» **TO BE DONE**:
Rewrite the entries from the line containing "Given: Click the purple link chain icon" through the end of the entries, replacing "purple" with "blue" and keeping everything else unchanged. Leave the pictures out of your answer.

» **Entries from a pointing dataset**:
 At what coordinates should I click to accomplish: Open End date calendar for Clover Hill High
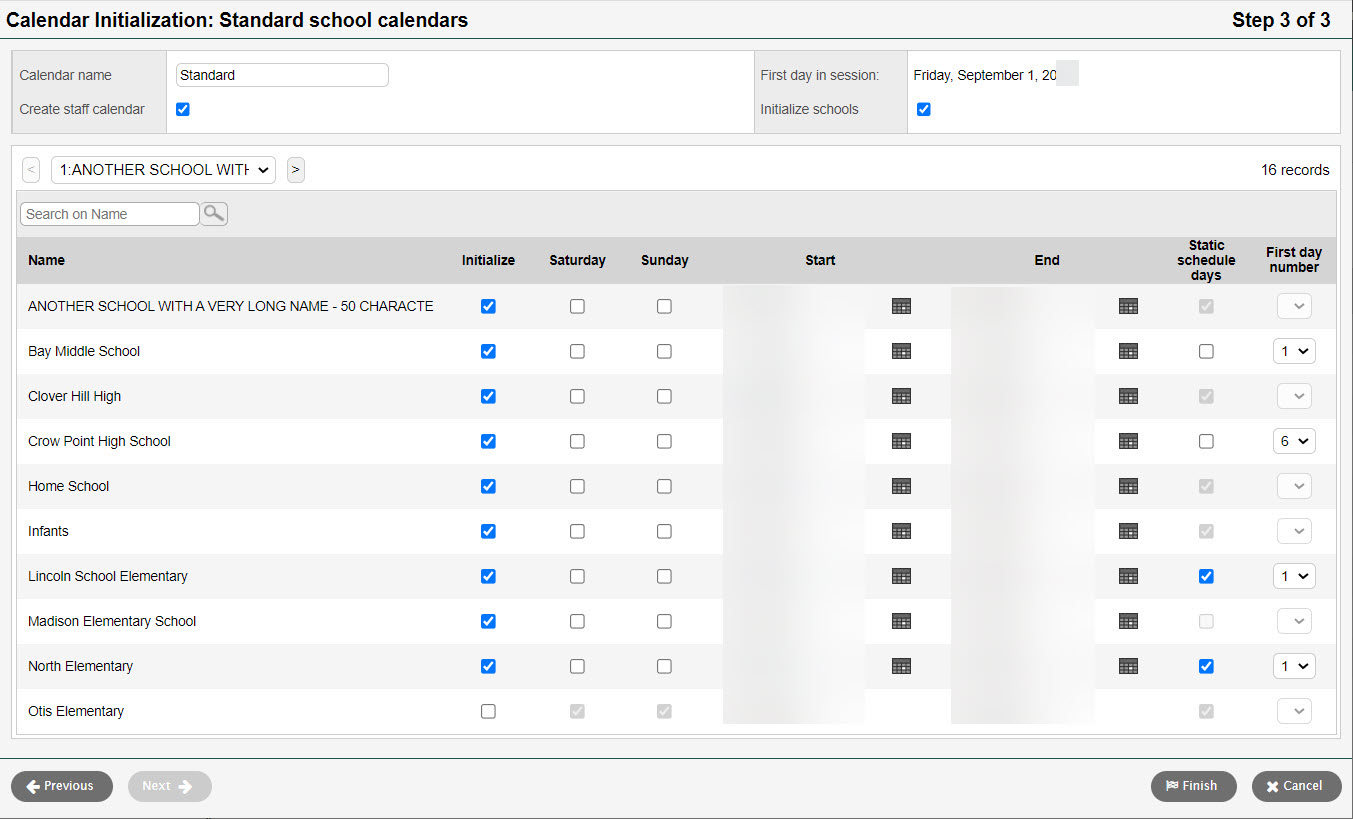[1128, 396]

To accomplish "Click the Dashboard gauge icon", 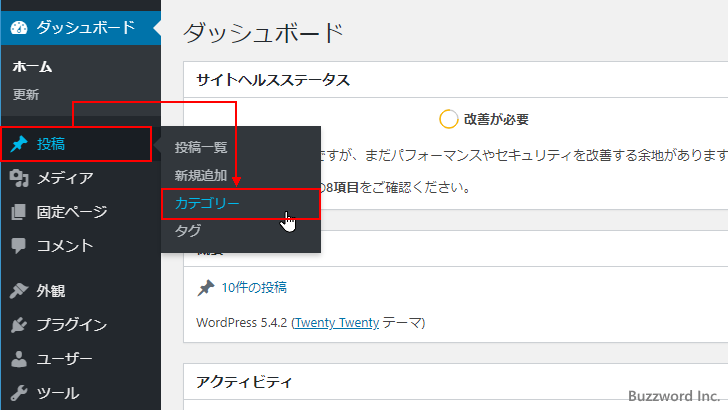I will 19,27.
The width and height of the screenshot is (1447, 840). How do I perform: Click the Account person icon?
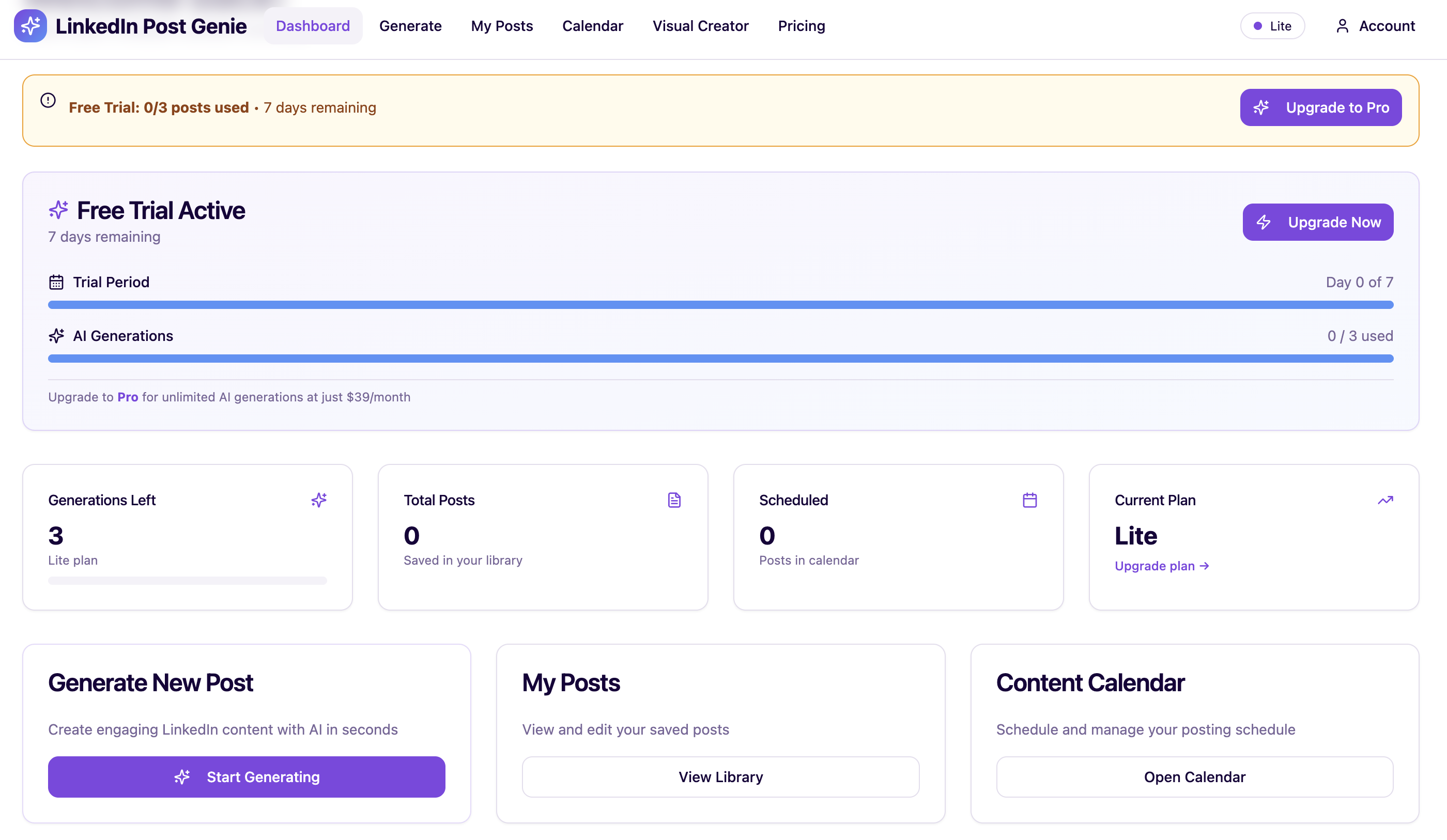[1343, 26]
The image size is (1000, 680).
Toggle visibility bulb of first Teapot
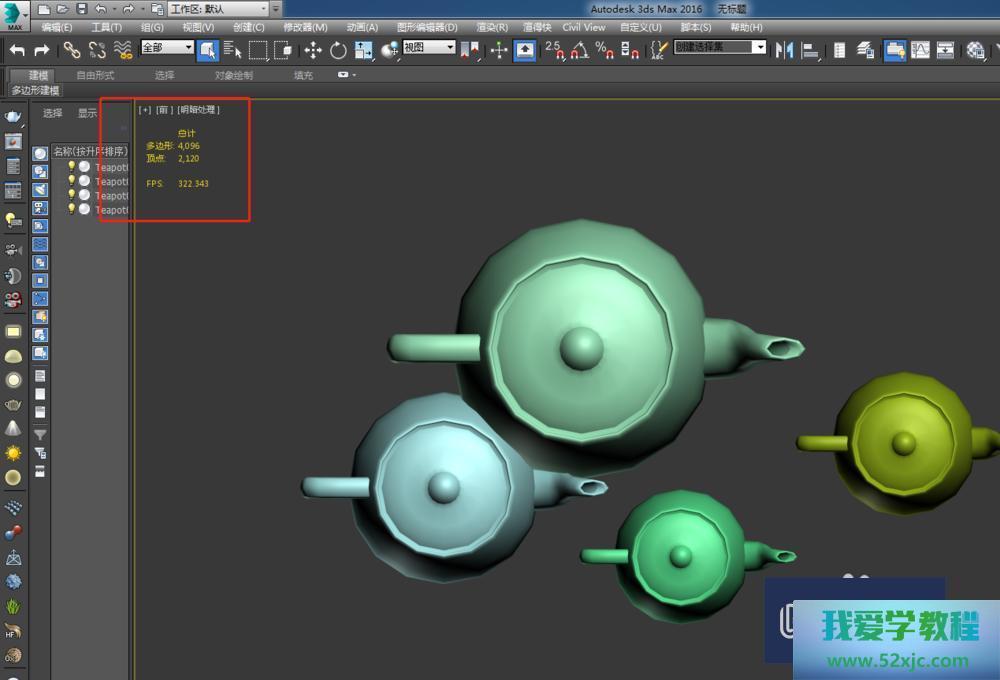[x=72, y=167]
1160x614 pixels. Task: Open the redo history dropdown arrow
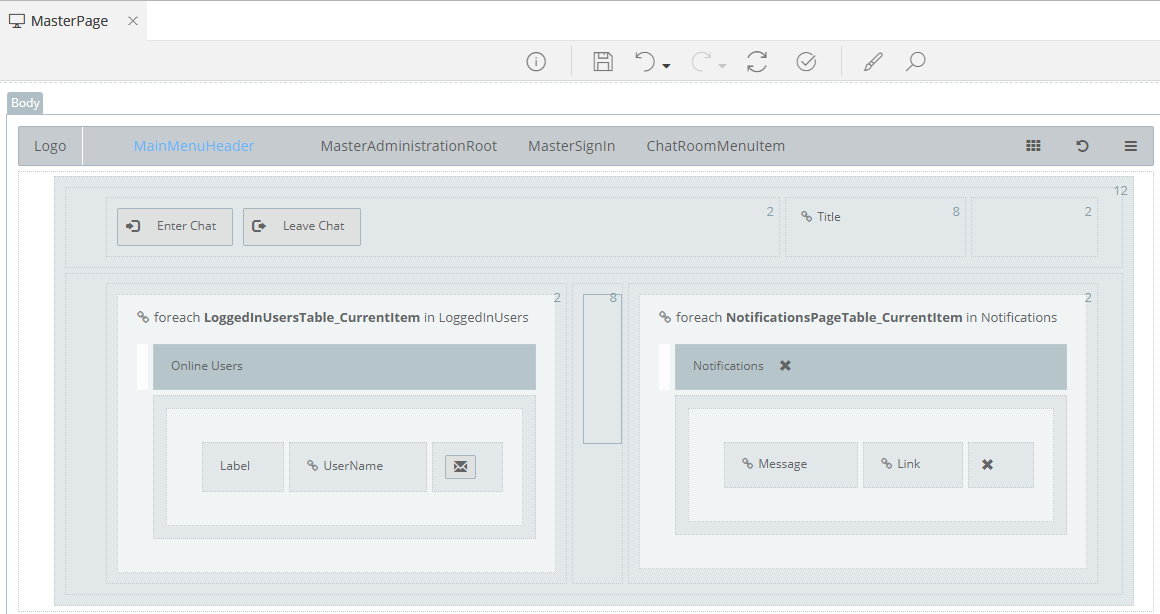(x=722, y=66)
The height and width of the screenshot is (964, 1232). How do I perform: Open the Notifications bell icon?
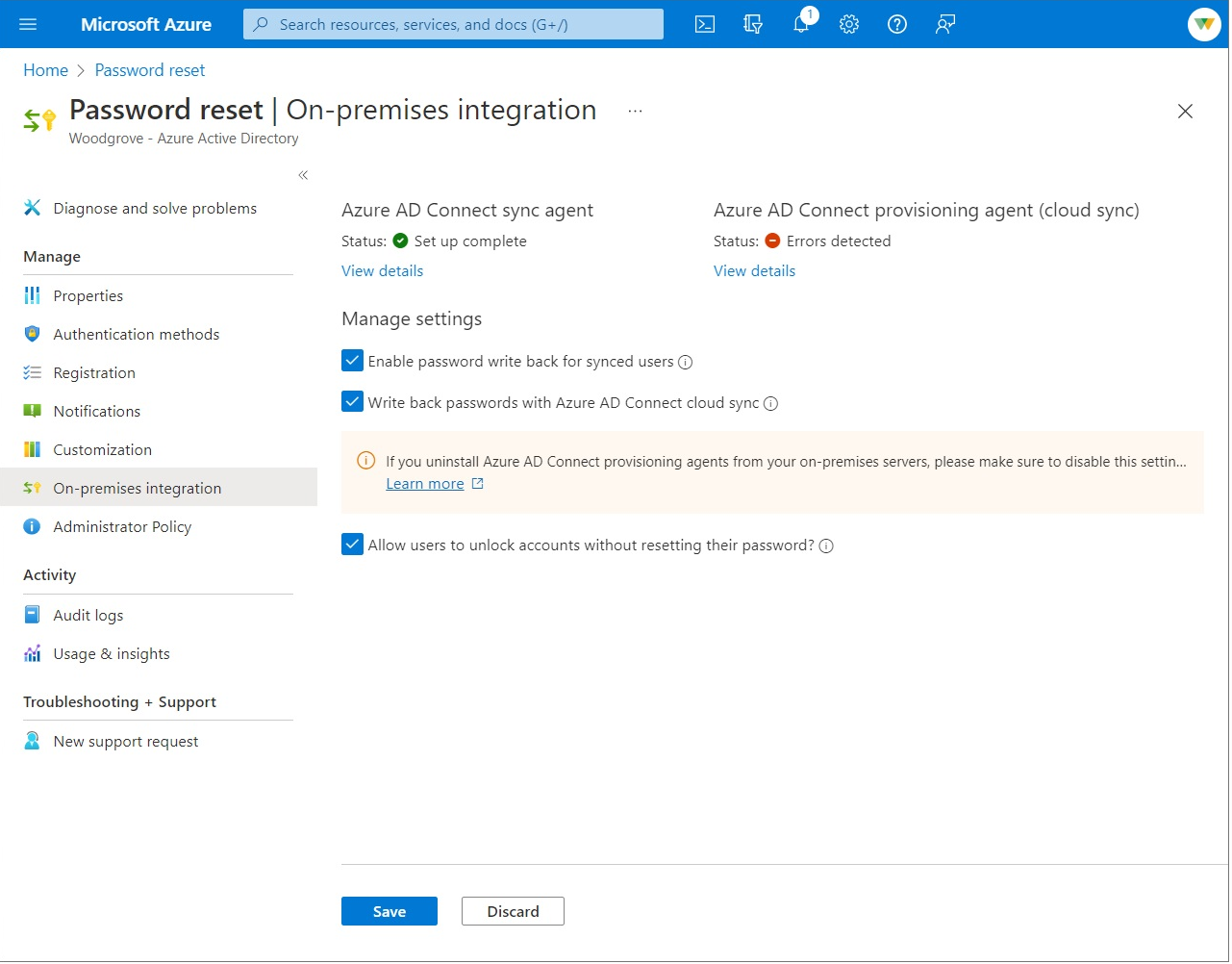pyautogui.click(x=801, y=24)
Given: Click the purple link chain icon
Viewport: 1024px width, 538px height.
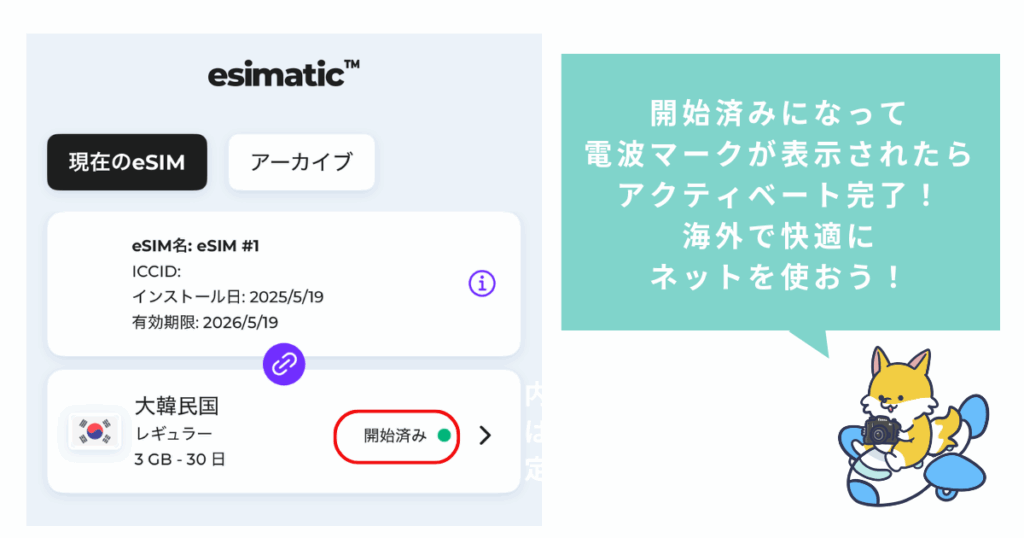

» **SOLUTION TO THIS TASK**:
Given: Click the blue link chain icon
Viewport: 1024px width, 538px height.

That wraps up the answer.